Originally a locally owned evening newspaper, the News was purchased by the Harte-Hanks newspaper chain as its first foray into Massachusetts journalism, in 1972. By 1986, the paper sold 49,000 copies daily and 55,000 on Sunday, and also published four Framingham-area weekly newspapers: the Town Crier papers in Sudbury, Wayland and Weston, and the Townsman in Wellesley. That year, Harte-Hanks added the Daily Transcript of Dedham and the News-Tribune of Waltham, and 17 weeklies, to its holdings, and merged its Massachusetts properties into a single organization that became known as News-Transcript Group. Around that time, amid a review of the four local newspaper companies competing in the Framingham area, The Boston Globe gave the paper credit for wide-ranging coverage of foreign, national, local, sports, arts and lifestyle news, but Tab Communications publisher Russell Pergament said his daily competition left a niche for his community papers: The News weekly competitors were mostly bought out by Fidelity Investments in the early 1990s, and became sister papers in 1994, when Harte-Hanks decided to sell its newspapers and Fidelity's Community Newspaper Company announced it would buy the News-Transcript Group.
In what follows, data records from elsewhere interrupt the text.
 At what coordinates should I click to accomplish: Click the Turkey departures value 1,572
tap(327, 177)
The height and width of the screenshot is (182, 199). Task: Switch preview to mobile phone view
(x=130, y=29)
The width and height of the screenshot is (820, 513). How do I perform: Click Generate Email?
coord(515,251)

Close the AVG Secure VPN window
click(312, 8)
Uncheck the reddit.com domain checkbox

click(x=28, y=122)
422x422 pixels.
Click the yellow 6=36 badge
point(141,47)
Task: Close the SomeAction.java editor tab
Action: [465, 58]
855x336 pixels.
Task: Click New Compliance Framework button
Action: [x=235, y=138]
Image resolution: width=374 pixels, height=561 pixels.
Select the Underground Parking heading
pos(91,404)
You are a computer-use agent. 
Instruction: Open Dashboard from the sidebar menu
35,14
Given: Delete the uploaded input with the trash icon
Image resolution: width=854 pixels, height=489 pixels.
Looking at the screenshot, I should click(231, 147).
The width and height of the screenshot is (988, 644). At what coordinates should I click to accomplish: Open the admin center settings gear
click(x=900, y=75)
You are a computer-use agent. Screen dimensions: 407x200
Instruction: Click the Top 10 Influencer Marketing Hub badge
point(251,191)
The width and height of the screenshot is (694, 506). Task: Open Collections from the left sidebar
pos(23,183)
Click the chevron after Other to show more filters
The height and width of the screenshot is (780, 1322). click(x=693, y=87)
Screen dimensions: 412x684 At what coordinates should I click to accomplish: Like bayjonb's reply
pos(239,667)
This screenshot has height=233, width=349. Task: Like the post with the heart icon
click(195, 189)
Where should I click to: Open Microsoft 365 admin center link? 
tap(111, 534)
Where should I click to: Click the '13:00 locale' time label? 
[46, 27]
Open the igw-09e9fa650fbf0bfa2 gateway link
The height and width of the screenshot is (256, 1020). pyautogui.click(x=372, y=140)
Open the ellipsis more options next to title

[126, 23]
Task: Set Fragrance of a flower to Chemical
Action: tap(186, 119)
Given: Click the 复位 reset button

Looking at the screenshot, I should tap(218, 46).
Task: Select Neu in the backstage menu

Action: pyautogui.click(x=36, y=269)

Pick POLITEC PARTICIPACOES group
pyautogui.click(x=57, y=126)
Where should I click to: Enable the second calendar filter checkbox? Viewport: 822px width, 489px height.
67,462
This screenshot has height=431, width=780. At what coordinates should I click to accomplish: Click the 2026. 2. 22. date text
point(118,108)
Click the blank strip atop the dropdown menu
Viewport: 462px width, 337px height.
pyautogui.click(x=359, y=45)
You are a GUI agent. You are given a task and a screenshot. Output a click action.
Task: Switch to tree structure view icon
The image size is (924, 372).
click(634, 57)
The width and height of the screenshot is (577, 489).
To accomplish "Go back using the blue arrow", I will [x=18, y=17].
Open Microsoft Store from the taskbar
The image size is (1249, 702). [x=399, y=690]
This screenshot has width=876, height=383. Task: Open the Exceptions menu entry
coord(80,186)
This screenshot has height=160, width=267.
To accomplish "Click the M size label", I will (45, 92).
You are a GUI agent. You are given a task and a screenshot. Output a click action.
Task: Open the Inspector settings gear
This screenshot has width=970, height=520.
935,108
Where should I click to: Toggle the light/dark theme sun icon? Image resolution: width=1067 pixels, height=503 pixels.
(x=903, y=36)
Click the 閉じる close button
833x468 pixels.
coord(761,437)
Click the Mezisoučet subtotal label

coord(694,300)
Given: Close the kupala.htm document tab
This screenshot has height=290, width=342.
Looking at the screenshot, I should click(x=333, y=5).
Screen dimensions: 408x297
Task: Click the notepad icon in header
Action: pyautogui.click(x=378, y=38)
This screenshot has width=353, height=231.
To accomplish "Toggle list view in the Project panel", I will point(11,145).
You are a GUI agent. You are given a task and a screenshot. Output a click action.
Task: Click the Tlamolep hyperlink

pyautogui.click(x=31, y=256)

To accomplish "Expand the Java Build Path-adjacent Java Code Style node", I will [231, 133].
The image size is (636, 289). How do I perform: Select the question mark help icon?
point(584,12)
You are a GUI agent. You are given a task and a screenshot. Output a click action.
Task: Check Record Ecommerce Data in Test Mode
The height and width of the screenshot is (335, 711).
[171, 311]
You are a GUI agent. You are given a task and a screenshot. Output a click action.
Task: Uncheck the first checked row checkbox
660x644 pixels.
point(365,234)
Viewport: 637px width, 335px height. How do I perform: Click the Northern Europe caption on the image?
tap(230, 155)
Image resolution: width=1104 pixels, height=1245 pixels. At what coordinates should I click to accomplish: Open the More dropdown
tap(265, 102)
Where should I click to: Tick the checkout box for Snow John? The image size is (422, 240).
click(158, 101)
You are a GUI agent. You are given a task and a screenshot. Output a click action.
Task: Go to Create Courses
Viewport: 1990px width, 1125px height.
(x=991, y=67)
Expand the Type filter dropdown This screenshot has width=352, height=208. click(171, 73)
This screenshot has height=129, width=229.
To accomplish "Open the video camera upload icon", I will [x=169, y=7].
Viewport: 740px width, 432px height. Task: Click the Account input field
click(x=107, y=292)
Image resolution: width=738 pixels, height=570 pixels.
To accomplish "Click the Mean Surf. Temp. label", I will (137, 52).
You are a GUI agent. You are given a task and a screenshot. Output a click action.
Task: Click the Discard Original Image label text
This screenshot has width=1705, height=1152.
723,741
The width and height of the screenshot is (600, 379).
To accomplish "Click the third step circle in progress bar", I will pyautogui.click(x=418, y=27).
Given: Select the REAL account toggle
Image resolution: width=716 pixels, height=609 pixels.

Before purchasing News-Transcript, CNC's only daily was the News rival Enterprise-Sun of Marlborough. The News daily circulation at the time was given as 35,516, and 45,174 on Sunday. In 2000, after adding more weeklies to its fold, Fidelity sold CNC to the publisher of the Boston Herald. The new owner instituted a content-sharing arrangement between CNC and the Herald, resulting in a regular stream of Daily News stories appearing in the Boston newspaper. That arrangement continued for a short while after the Herald sold CNC to Liberty Group Publishing in 2006.
Name
The current name is the sixth for the Daily News. Known at the start of 20th century as the Framingham Evening News, it became simply the Framingham News in 1926 and carried that moniker until 1971, when the South Middlesex Daily News was adopted. Six years later, that name was shortened to South Middlesex News, then in 1979 to Middlesex News, which remained its name until 1998. The regional term MetroWest was promoted to the nameplate October 19, 1998, as a response to the dissolution of county government in Middlesex County, and a recognition of the newspaper's reach into Norfolk and Worcester counties. The name had been coined and adopted by the newspaper in the 1980s as a means of giving its circulation area more of a shared identity than earlier alternatives -- "Greater Framingham" and "South Middlesex". Reporter Greg Supernovich suggested the name—for which he received dinner for two.
Online
As befits a newspaper covering Massachusetts' high-tech corridor—an earlier alternative to "MetroWest" was "Databelt"—the Daily News was among the pioneers in electronic publishing. Along with ten other members of the Associated Press, the Middlesex News in 1980 offered a digital text edition to CompuServe. The bulletin board service's subscribers could then, via dial-up, access News stories on their personal computers. In 1987, the paper debuted its own BBS, called Fred the Computer. Subscribers could dial into Fred and see the next day's headlines, submit press releases and write letters to the editor. In 1993, the News set up a Gopher site, making it the first general-circulation United States newspaper on the Internet. The online edition of The MetroWest Daily News was launched in September 2001. It shares templates and systems with other GateHouse New England properties' websites, at Wicked Local.